__Werkopdracht__: Noem elk artikel dat in de tekst hieronder over de Wet Bibob in Midden-Delfland onder punt I wordt vermeld, samen met de regeling waarin het staat.
== Aangeleverde tekst ==
Artikel 2. Toepassingsbereik van de Wet Bibob in de gemeente Midden-Delfland

  • 1.

    Het bestuursorgaan zal, met inachtneming van hetgeen in deze beleidsregels daarover is bepaald, de wet in beginsel toepassen bij het zich voordoen van een of meer van de op de bijlage vermelde indicatoren met betrekking tot:

    I. beschikkingen zoals vermeld in:

    i. artikel 3 van de Drank- en Horecawet, indien sprake is van vestiging van een nieuw bedrijf, de overname van een bestaand bedrijf, de overname van (de meerderheid van) de aandelen van een bestaand bedrijf of wijziging van de rechtsvorm van de onderneming;

    ii. artikel 2:28 van de Algemene Plaatselijke Verordening Midden-Delfland 2010, indien sprake is van vestiging van een nieuw bedrijf, de overname van een bestaand bedrijf, de overname van (de meerderheid van) de aandelen van een bestaand bedrijf of wijziging van de rechtsvorm van de onderneming;

    iii. artikel 3:4 van de Algemene Plaatselijke Verordening Midden-Delfland 2010, indien sprake is van vestiging van een nieuw bedrijf, de overname van een bestaand bedrijf, de overname van (de meerderheid van) de aandelen van een bestaand bedrijf of wijziging van de rechtsvorm van de onderneming;

    iv. artikel 2:39 van de Algemene Plaatselijke Verordening Midden-Delfland 2010 inzake speelgelegenheden, indien sprake is van vestiging van een nieuw bedrijf, de overname van een bestaand bedrijf, de overname van (de meerderheid van) de aandelen van een bestaand bedrijf of wijziging van de rechtsvorm van de onderneming;

    II. overheidsopdrachten zoals genoemd in artikel 1, eerste lid onder h. en j. van de wet;

    III. bouwvergunningen als bedoeld in artikel 40, eerste lid van de Woningwet;

    IV. vergunningen als bedoeld in artikel 8.1 van de Wet milieubeheer;

    V. beschikkingen zoals vermeld in de Algemene subsidieverordening Midden-Delfland 2007.

  • 2.
===
== Aangeleverde gegevens ==
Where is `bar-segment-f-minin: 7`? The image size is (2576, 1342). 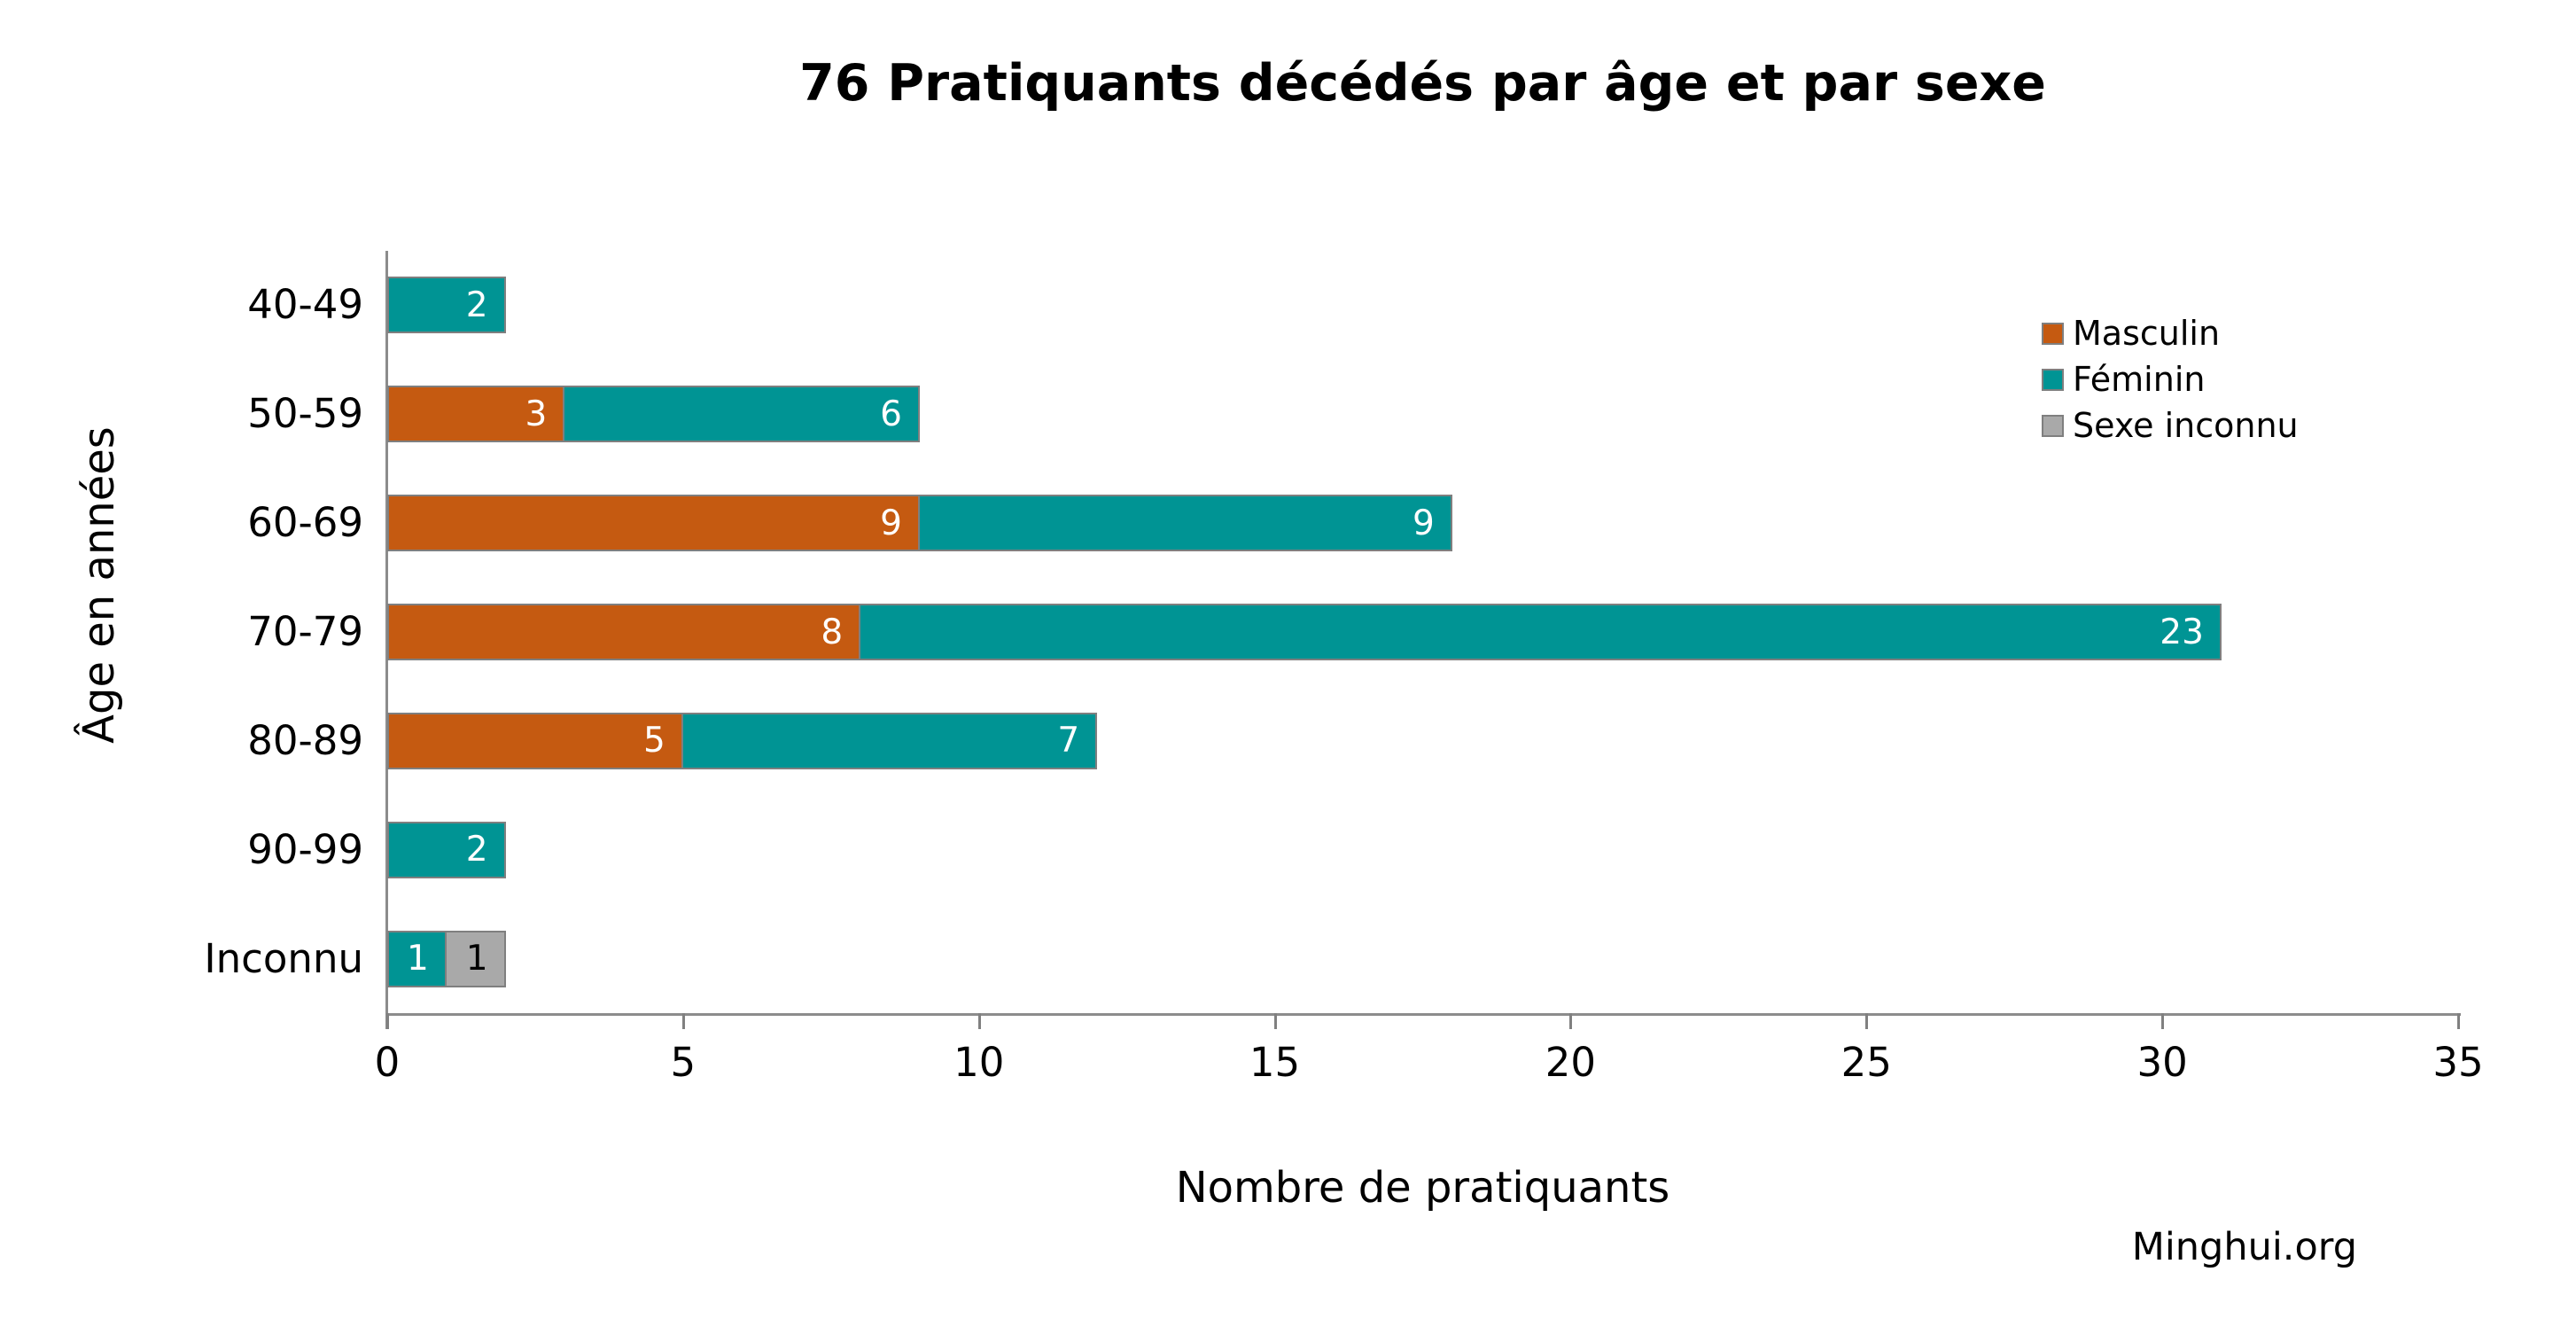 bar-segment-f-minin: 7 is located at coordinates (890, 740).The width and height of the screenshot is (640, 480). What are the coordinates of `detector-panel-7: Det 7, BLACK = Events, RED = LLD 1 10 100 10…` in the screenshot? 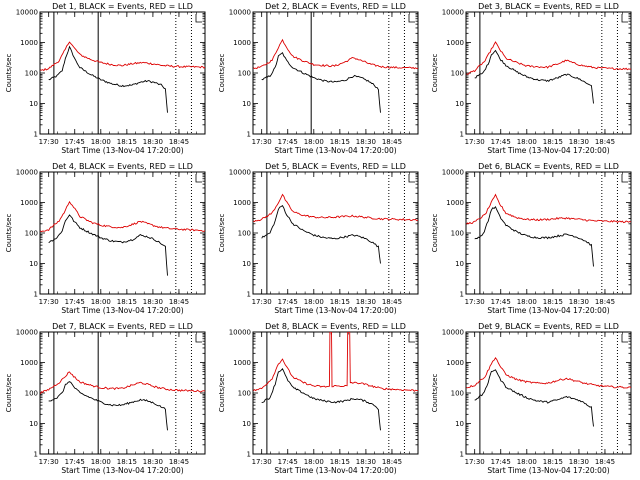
===
__Resultaat__:
- artikel 3 van de Drank- en Horecawet
- artikel 2:28 van de Algemene Plaatselijke Verordening Midden-Delfland 2010
- artikel 3:4 van de Algemene Plaatselijke Verordening Midden-Delfland 2010
- artikel 2:39 van de Algemene Plaatselijke Verordening Midden-Delfland 2010 (inzake speelgelegenheden)